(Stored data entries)

/---

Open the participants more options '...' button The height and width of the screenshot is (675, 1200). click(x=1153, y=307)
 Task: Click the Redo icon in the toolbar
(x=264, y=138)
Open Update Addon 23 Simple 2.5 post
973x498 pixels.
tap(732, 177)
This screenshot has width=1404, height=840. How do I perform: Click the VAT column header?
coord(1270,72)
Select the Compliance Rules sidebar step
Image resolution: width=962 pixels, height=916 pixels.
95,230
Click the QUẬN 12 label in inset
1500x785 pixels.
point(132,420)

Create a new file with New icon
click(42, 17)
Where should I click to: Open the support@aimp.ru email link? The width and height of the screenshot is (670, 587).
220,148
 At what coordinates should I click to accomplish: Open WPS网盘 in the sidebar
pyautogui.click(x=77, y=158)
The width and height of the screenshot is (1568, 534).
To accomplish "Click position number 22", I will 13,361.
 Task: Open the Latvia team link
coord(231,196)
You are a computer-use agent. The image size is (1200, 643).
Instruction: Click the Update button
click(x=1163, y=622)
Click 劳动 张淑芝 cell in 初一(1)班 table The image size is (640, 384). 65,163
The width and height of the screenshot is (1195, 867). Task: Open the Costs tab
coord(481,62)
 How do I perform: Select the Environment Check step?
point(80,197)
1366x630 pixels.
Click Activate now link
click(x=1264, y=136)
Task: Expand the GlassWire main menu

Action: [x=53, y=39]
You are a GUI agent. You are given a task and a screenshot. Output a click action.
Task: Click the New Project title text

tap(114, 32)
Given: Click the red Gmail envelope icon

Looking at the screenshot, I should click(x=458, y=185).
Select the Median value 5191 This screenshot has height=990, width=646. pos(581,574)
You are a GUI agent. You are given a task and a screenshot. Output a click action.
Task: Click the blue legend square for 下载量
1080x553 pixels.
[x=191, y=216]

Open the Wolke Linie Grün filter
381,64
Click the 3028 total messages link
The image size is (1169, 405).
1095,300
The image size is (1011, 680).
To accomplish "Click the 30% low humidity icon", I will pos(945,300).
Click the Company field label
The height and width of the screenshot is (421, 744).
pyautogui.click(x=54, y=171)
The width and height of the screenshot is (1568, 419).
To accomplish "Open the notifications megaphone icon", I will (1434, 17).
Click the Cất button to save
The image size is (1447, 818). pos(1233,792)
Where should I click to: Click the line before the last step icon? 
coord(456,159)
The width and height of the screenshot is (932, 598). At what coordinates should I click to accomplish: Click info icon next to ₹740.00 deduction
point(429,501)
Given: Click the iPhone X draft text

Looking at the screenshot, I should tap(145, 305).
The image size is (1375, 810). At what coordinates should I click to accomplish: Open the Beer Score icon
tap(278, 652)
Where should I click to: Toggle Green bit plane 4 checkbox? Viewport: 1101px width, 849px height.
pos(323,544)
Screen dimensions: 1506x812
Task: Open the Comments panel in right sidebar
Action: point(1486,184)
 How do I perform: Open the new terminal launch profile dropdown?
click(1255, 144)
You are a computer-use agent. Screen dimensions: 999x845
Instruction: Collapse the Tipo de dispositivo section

\---

Problem to solve: Reply with the number of lines in the preceding entries that contain "computer", and no other words.

Solution to this exercise: 2